Although the previous study revealed 3-D genome-folding patterns, this was merely a snapshot of the genome structure averaged from millions of cells. Rao was curious about the temporal dynamics of genome folding. However, a time-course experiment requires synchronizing the cells by eliminating the extrusion complex machinery. This is not simple.

In the past, several studies predicted that all loop domains should disappear upon destroying cohesin, an integral component of the extrusion complex. But when researchers tried to deplete cohesin or its related proteins, they found little effect on the loops, contrary to their expectations. Rao believes this might be due to effects of remnant protein in the cell.

In their new study, Rao and his team used a powerful tool to completely get rid of cohesin. They fused a core protein of the cohesin complex with a tag that degraded the protein in the presence of an externally added plant hormone from the auxin class, which in this case simply served as a trigger. Moreover, the system was reversible: eliminating the auxin restored cohesin in the cell. Using microscopy, the team confirmed that 95% of cohesin proteins were eliminated from the cell when triggered with the auxin, and these were restored when the auxin was withdrawn. Both processes occurred within a short span of 40 minutes. Importantly, the researchers also found that all loop domains disappeared when cohesin was destroyed, and they reappeared upon replenishing the cohesin. By combining this sophisticated cohesin degradation system with Hi-C, the team successfully added the fourth dimension—time—to their genome-folding maps.

“This is a really, really important paper,” said Anders Sejr Hansen from the University of Berkeley, who was not involved in this study. “It establishes, in a completely unambiguous manner, that loop domains require cohesin.”

Xavier Darzacq from the University of Berkeley, who also was not a part of this work, seconded this opinion. “Now that we have these experiments, we can claim a causal effect, which in biology these days is a rare commodity.”

Compartmentalization without Cohesin

Along with confirming the role of cohesin in extrusion, Rao made some surprising observations. First of all, loss of cohesin had no effect on the transcription of approximately 80% of the genes. This was astonishing because the researchers assumed that loop domains were critical in regulating gene transcription. Although loop domains seem to only affect a minority of genes, their influence on downstream gene expression could be significant if the affected genes were regulatory genes.

Secondly, destroying cohesin strengthened, rather than destroyed, the compartmentalization loops. These findings agreed with another study that reported extrusion and compartmentalization as independent processes (3). While proteins are crucial for extrusion, compartmentalization is governed by interactions between regions bearing similar histone modifications, such as acetylation, ubiquitinylation, and methylation.

To consolidate their experimental data with simulations, the team collaborated with Tamar Schlick, a modeling expert at New York University Schlick modeled a DNA fiber with alternating acetylated and non-acetylated parts, treating the nucleosome with the wrapped DNA as an electrostatically charged object.

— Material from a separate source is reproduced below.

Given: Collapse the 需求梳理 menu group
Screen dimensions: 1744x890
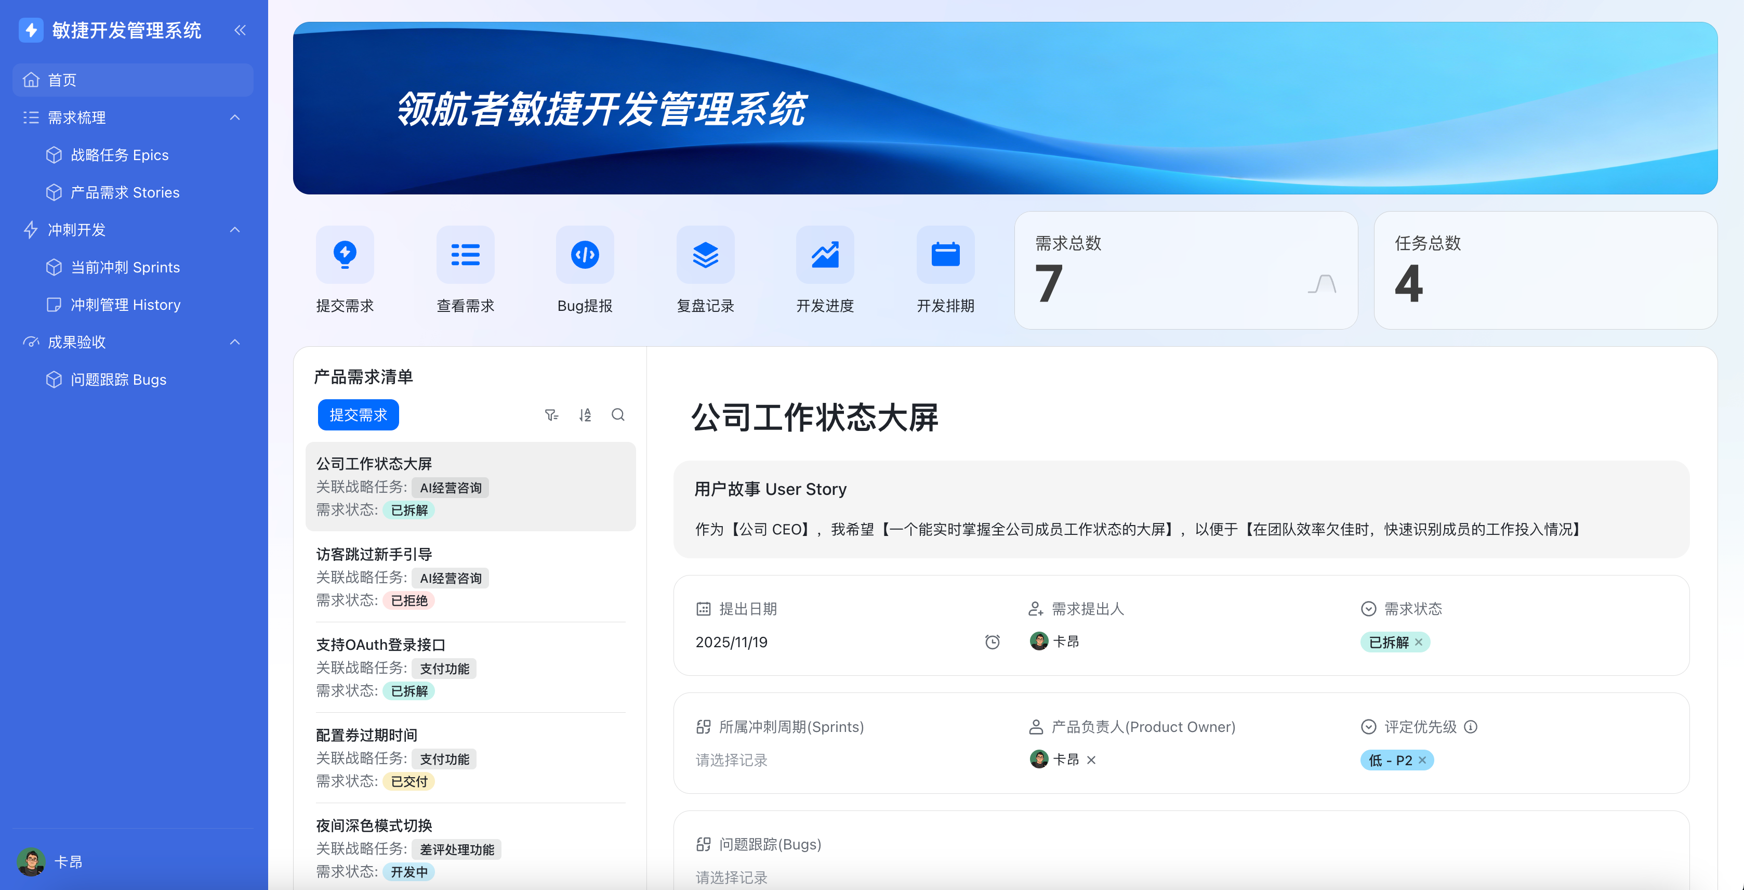Looking at the screenshot, I should [235, 117].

In her model, Schlick noted an intrinsic tendency of the DNA fiber to segregate where two modified histone tail segments come together or two unmodified regions come together, just like in the experiments. Schlick was not surprised. “Clearly the proteins are very important, but they have to know when and where to bind, and that binding has to be dictated by structure. The intrinsic signatures of folding have to come from the DNA itself,” she said.

Rao believes that the study details the underlying mechanisms behind ideas that have been around for long time, demonstrating their combined role in shaping transcription. “There is all this wealth of ways to bring small regions of the genome that are separated by vast spatial differences and genomic differences together very quickly, which I think is really exciting,” said Rao.